Tenersi per mano riduce il dolore?

(Foto: Ansa)

Alle coppie di innamorati capita spesso: inconsciamente si muovono all’unisono, camminano allo stesso ritmo, persino i gesti cominciano ad assomigliarsi. Secondo numerosi studi, però, è il contatto tra i partner la chiave per la sincronizzazione interpersonale, quel fenomeno che accoppia le funzioni fisiologiche: fa battere il cuore nello stesso momento, modula la respirazione di entrambi e fa diminuire la percezione del dolore. Su queste basi, i ricercatori dell’università del Colorado hanno dimostrato che la forte empatia e il contatto tra i partner modifica le reazioni fisiologiche di entrambi, aprendo la strada a studi per la modulazione del dolore senza farmaci.

Quello che si verifica in una coppia di innamorati, la sincronizzazione dei comportamenti, è una delle manifestazioni di un fenomeno comune in natura, lo stesso che sta alla base della comunicazione delle lucciole o dei movimenti coordinati delle battute di caccia dei branchi di predatori. Più strano sembra parlare di sincronizzazione delle funzioni fisiologiche, come il respiro o il battito cardiaco. Eppure anche l’accoppiamento fisiologico, o sincronizzazione interpersonale, così come viene chiamato, è un fenomeno documentato: negli esseri umani, per esempio, battito cardiaco e respirazione si sincronizzano quando si canta insieme in un coro, ma anche quando si guarda lo stesso film, specie se particolarmente emozionante.

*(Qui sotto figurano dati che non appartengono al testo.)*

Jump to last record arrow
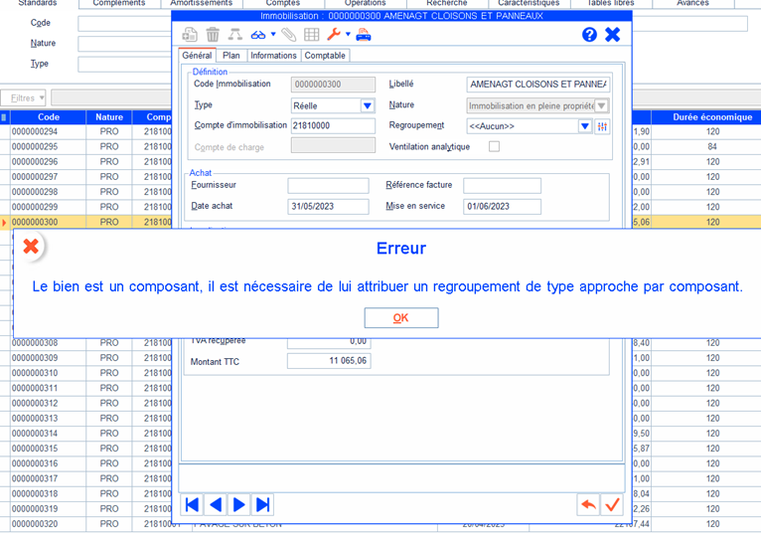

Unendo queste considerazioni agli effetti di diminuzione della percezione del dolore che il contatto tra due persone sembra avere, il team di ricerca di Pavel Goldstein ha effettuato una serie di esperimenti per verificare se e a che livello l‘empatia per il dolore all’interno di una coppia di innamorati aumenti la sincronia delle risposte fisiologiche e se il contatto tra i due partner aumenti l’accoppiamento fisiologico.

I ricercatori hanno così reclutato 22 coppie di volontari tra i 23 e i 32 anni, a cui sono stati monitorati respirazione e ritmo cardiaco in sei situazioni diverse: una prima serie di prove prevedeva che i due partner fossero nella stessa stanza e potessero toccarsi, una seconda che vietava la possibilità di un contatto fisico e una terza in cui, invece, i partner fossero in stanza diverse. Le misurazioni si sono poi ripetute nelle tre condizioni, ma facendo sperimentare alle ragazze un lieve dolore al braccio.

Gli esperimenti hanno evidenziato come la percezione del dolore da parte delle ragazze fosse diminuita dalla presenza del compagno, una diminuzione ancora più marcata se i due potevano stringersi la mano.

Non solo, il contatto nella coppia si conferma un elemento che influenza le reazioni fisiologiche – e quindi misurabili oggettivamente – nei due partner. “I nostri risultati” sostengono gli autori nell’articolo pubblicato su Scientific Reports, “confermano che il contatto tra partner è associato ad un aumento dell’accoppiamento respiratorio e del ritmo cardiaco, sia in condizioni di dolore che di non-dolore”.